## Page:
With the recording contract, Joe had to put together a backing band were christened His Bruvvers by Jack Good. There were a total of four singles under his name and one as The Sneaky Petes issued on the label, the only one of which to make any noise was 'The Darktown Strutters Ball' c/w (the excellent instrumental) 'Swagger'. Brown was also an in demand session musician both for Good and Joe Meek. One session resulted in Joe providing the biting guitar work on the classic Billy Fury ten-inch album 'The Sound Of Fury' recorded in January 1960.

From Decca, it was onto Pye Records and with his first release 'Shine/The Switch' which just made position #33 in the charts. Brown was then switched to the subsidiary Piccadilly label and had a series of singles released, only one of which, 'What A Crazy World We're Living In', saw any chart action. This was the title song of a then West End musical and Brown later starred in the movie version. Early in 1962, Brown and Parnes went their separate ways and Joe set about establishing his own musical identity. His first record under this arrangement was 'A Picture Of You' which smashed its way onto the charts after having been first relegated to the B-side, eventually making number one (despite the fact that the Guinness Book Of Hits shows it peaking at # 2).

It was around this time that Joe toured with Del Shannon and Dion headlined, first time UK visits for both of these American acts. I saw this show at the famed Granada Walthamstow (or perhaps Tooting). Shannon closed the first half and went down a storm. Brown came on immediately prior to Dion and bought the house down, so much so that the audience was still chanting for Joe when Dion took the stage and kept on so doing throughout his act. To say that Dion was put out I guess is an understatement.

Brown had now arrived in the big time. He has learnt his craft well, was an expert stage performer and was making commercial records. There were further hits with the likes of 'Your Tender Look' (#24), 'It Only Took A Minute' (#6), 'That's What Love will Do' (#3), 'Nature's Time For Love' (#26) and 'Sally Ann' (#28) in 1962/1963. There were also EP and LP releases, all of which sold well. But by the end of 1963, Beatlemania was starting to well and truly take command and so Brown took the route of becoming a 'family entertainer'! He, like his rock 'n' roll mate Billy Fury undertook summer seasons but also went into cabaret and pantomime. Brown also starred in the budget flick 'Three Hats For Lisa' with Sid James. In 1965, Joe joined Anna Neagle in the cast of the west end musical 'Charlie Girl' and stayed there for three years. Pye kept on releasing singles, such as his fine version of Don Gibson's 'Sea Of Heartbreak'. However in 1967, he left the label but not before scoring his first hit in nearly four years with his version of 'With A Little Help From My Friends' (#32).

He recorded an album for MCA in 1968 whilst still concentrating on the variety and cabaret circuits before changing musical direction again in 1972 when he formed Brown's Home Brew. This was a country rock outfit before country rock had really become accepted and the result that Joe last a lot of money. The public could not, or would not, accept him in this style and as a consequence he lost a lot of money. It was back to cabaret and television appearances, including a leading role in 'Jack Good's Oh Boy' in 1977. Brown also returned to the west end stage with a six-month stint in 'Pump Boys And Dinettes' that he also directed. He issued the occasional record, with 'Hey Mama' turning into a minor hit.

## Extracted data:
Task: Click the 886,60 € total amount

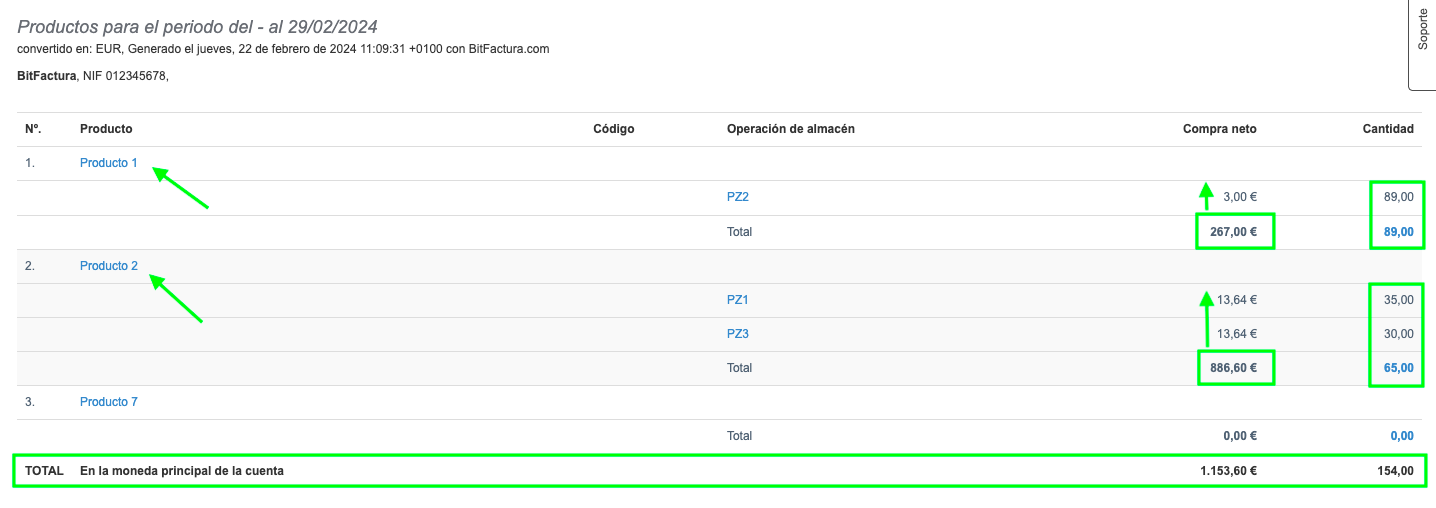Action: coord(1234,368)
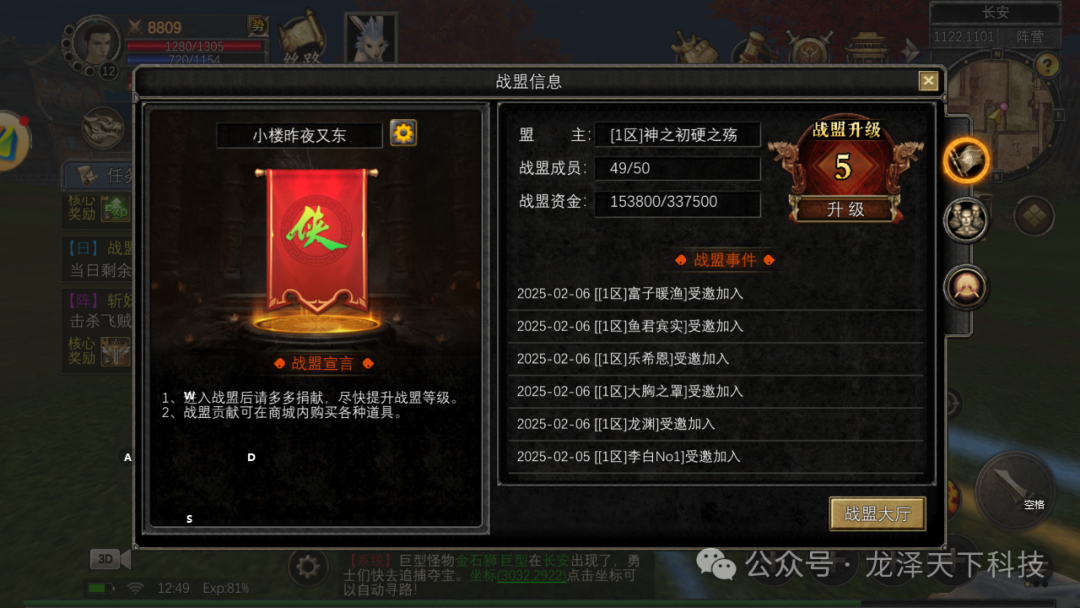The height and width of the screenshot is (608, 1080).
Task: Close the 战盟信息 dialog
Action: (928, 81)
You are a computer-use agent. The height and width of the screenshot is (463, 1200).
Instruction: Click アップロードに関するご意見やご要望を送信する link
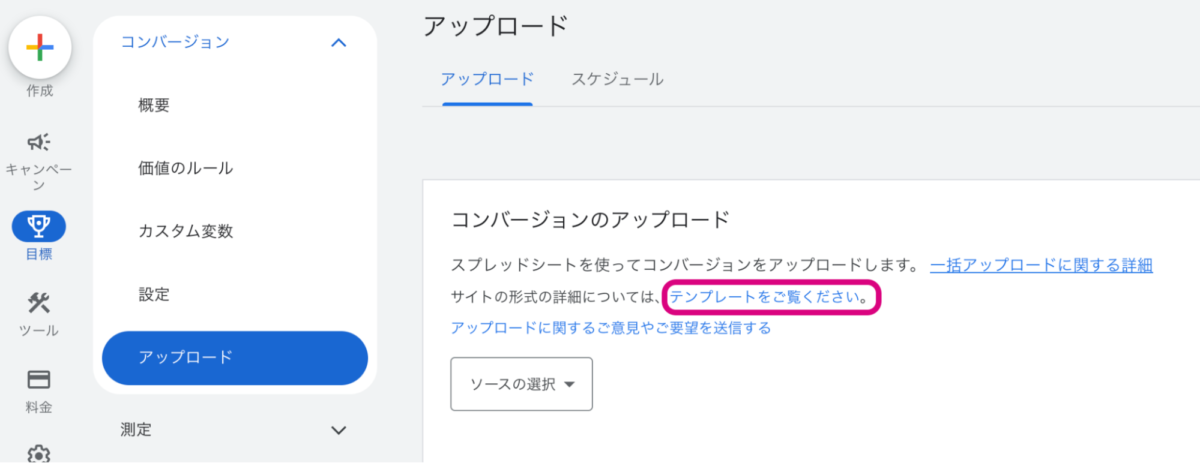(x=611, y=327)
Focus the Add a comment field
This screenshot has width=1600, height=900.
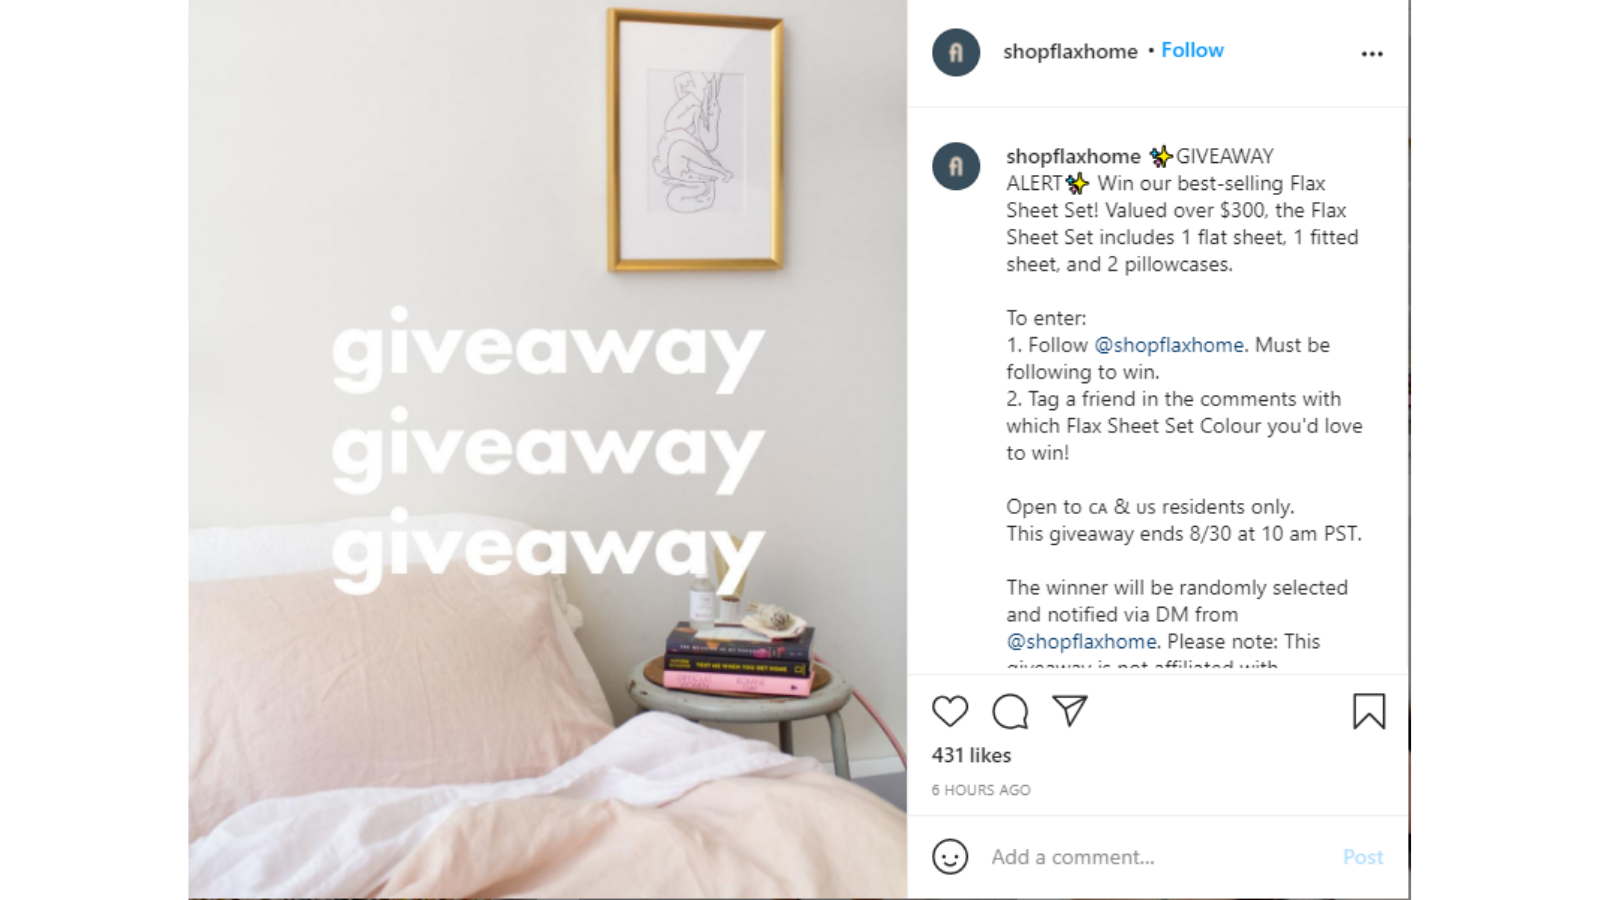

## Given request A:
Reproduce the Joe Brown profile between "With the recording" and "in January 1960.", inclusive, swapping "session musician" for "studio player".
## Given request B:
According to the Joe Brown profile, how long did Brown stay in the cast of 'Charlie Girl'?

## Task solution A:
With the recording contract, Joe had to put together a backing band were christened His Bruvvers by Jack Good. There were a total of four singles under his name and one as The Sneaky Petes issued on the label, the only one of which to make any noise was 'The Darktown Strutters Ball' c/w (the excellent instrumental) 'Swagger'. Brown was also an in demand studio player both for Good and Joe Meek. One session resulted in Joe providing the biting guitar work on the classic Billy Fury ten-inch album 'The Sound Of Fury' recorded in January 1960.

## Task solution B:
Three years.